INDIAN WELLS, Calif. -

An Indian Wells resident, Haddon Libby, has reached a settlement with the city of Indian Wells in his civil rights lawsuit against city hall.

Libby will receive $450,000 after he claimed he was fired from his private banking job because city leaders were upset over his questions about their public compensation packages.

In August of 2011, Libby questioned the generous compensation for Indian Wells city council members and former City Manager Greg Johnson.  Libby had heard rumors about city leaders receiving elite rooms at the Eisenhower Medical Center, free golf at the city's golf courses, even free car washes.  He wanted answers.

Libby worked for First Foundation Bank.

Following his complaints at a public meeting, Johnson sent a number of emails to Libby's boss at First Foundation, CEO Scott Kavanaugh, complaining about Libby's "inflammatory and disrespectful behavior" at the city meeting.
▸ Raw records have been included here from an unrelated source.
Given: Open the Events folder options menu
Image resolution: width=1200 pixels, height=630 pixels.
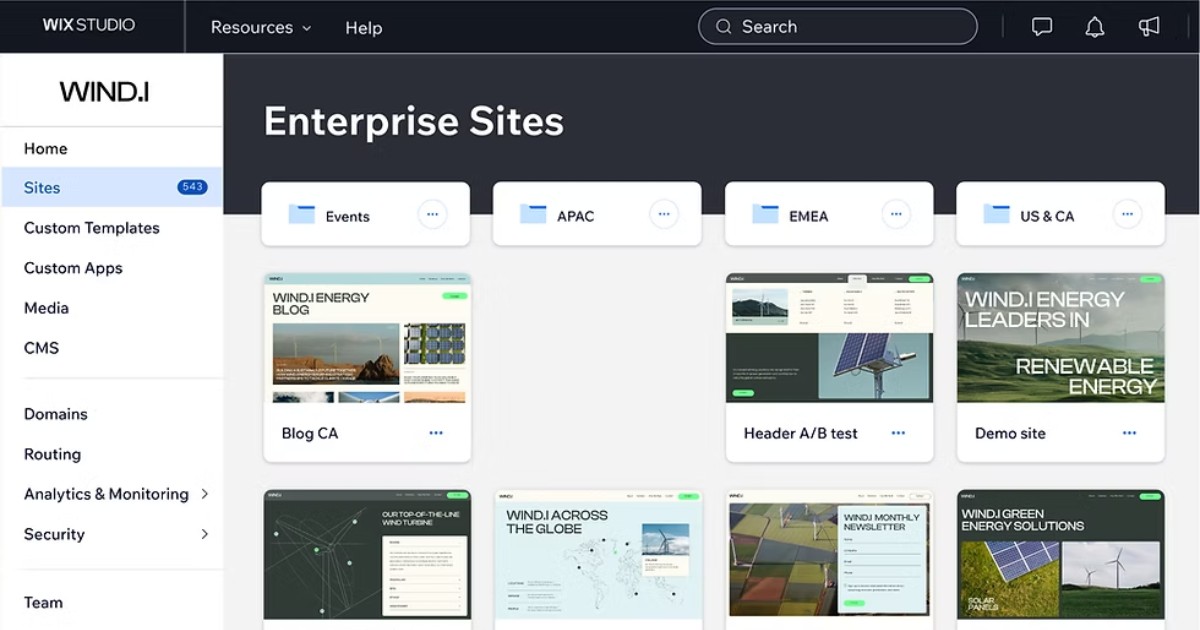Looking at the screenshot, I should [432, 214].
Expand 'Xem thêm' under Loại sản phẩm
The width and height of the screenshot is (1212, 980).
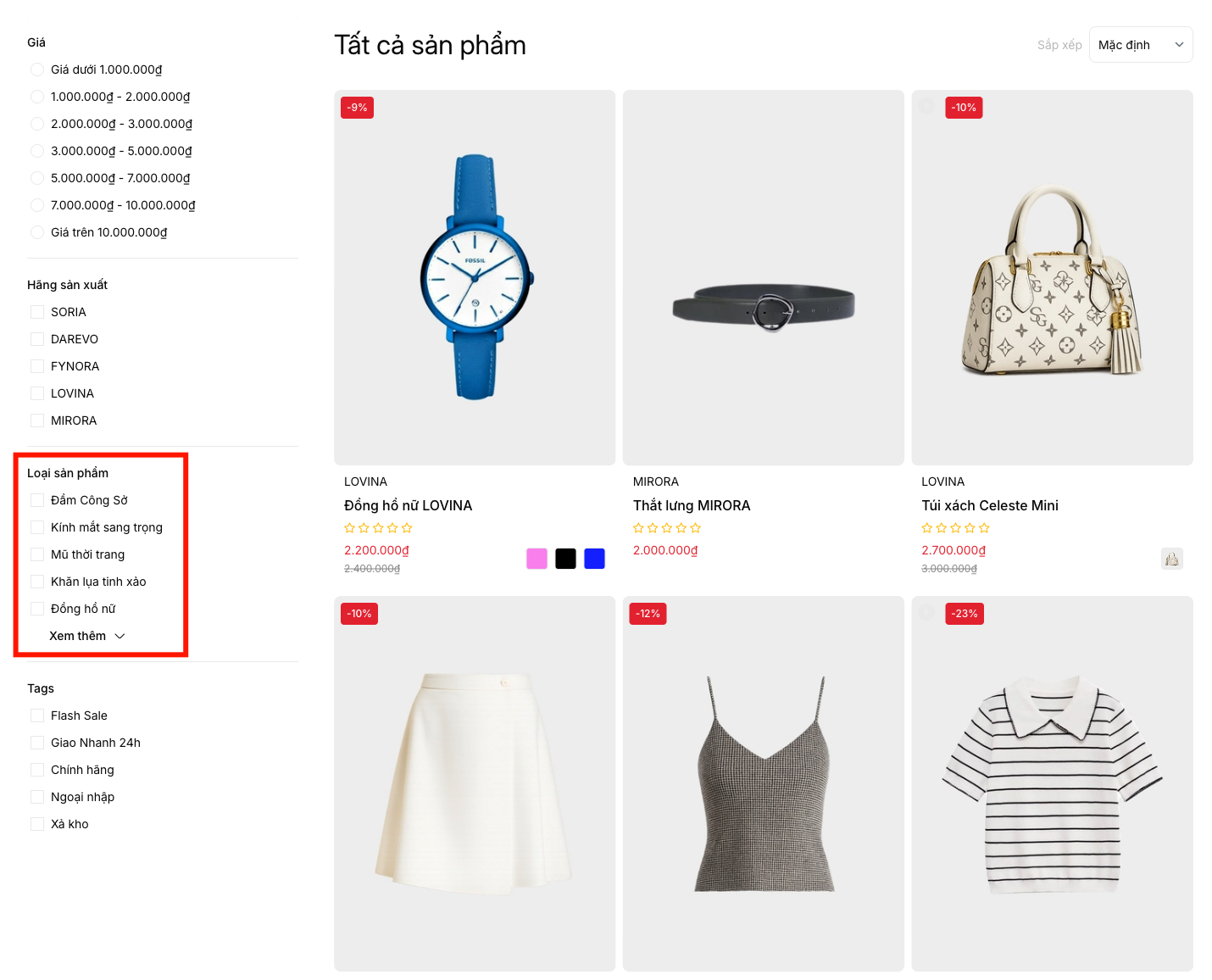coord(86,636)
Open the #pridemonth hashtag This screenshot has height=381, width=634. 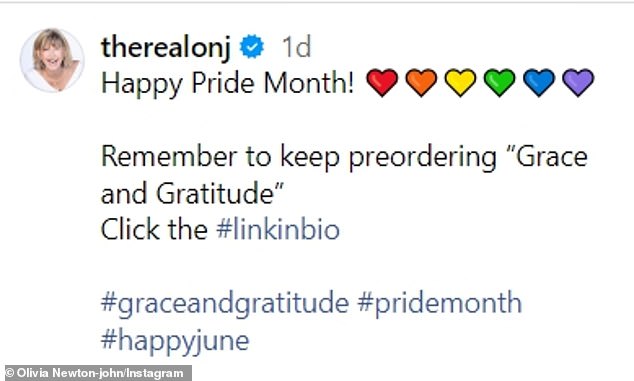pyautogui.click(x=440, y=304)
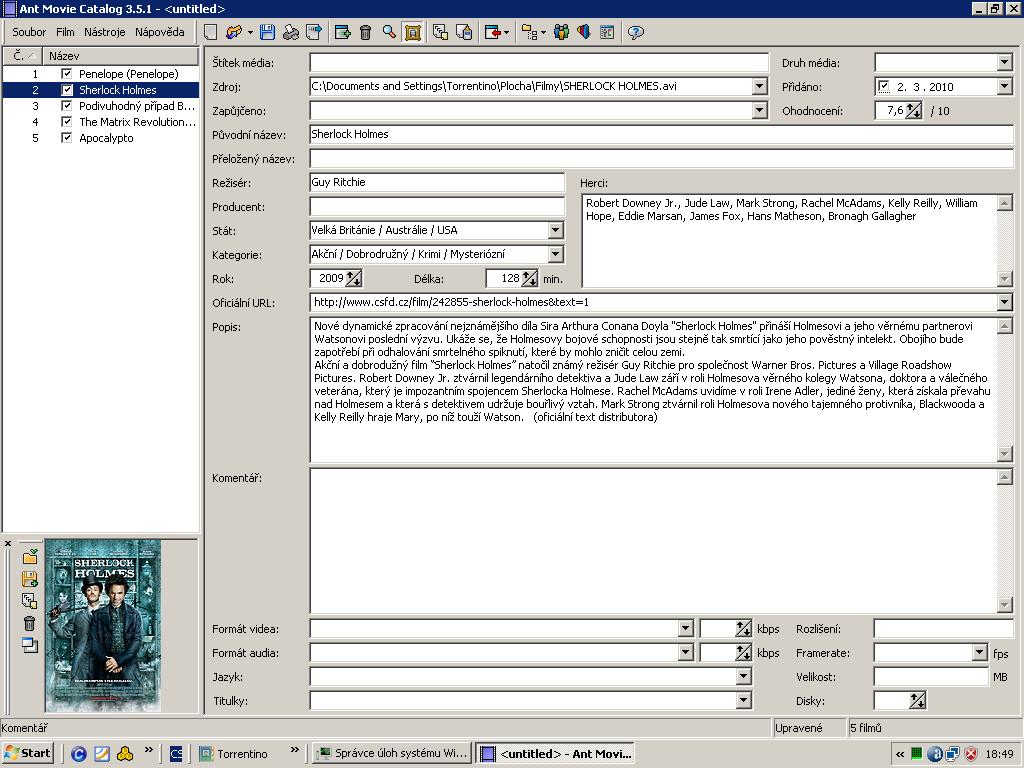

Libby was fired from his job at First Foundation Bank just weeks later on September 8th, 2011.  He filed a lawsuit against the bank in October of 2012 and was compensated $375,000.  He then filed a civil rights suit against Indian Wells.

During Libby's civil rights case he commented to News Channel 3, "I believe both myself and the bank were wronged by the illegal actions of (city leaders) Johnson and (Patrick) Mullany and the deafening silence of others on the city council who could have stood up and helped when I was asking them personally but instead chose to, at best, sit silently."

Johnson later apologized and resigned from his $254,000 a year job because of the controversy. 

In a statement issued Monday Indian Wells City Manager Wade McKinney said, "The California Joint Powers Insurance Authority (California JPIA) has announced that a $450,000 settlement was reached in the Haddon Libby civil rights case filed against the City of Indian Wells in April 2012. The California JPIA, a self-insured risk pooling organization for liability claims and lawsuits, represented the City of Indian Wells in the suit; the City is a California JPIA member."

McKinney continued, "the city denies all liability in this case, it did not have any part of the decision of the California JPIA board to settle this lawsuit." "The $450,000 settlement, along with the associated defense costs will result in an increase in Indian Wells' annual contribution to the California JPIA of $57,500 for the next four years or a total of $230,000. The remainder of the settlement funds, roughly $370,000, will be paid jointly by the various other members of the California JPIA, all of whom operate solely with public funds."

The city and Libby have agreed to pay their own attorney fees and costs.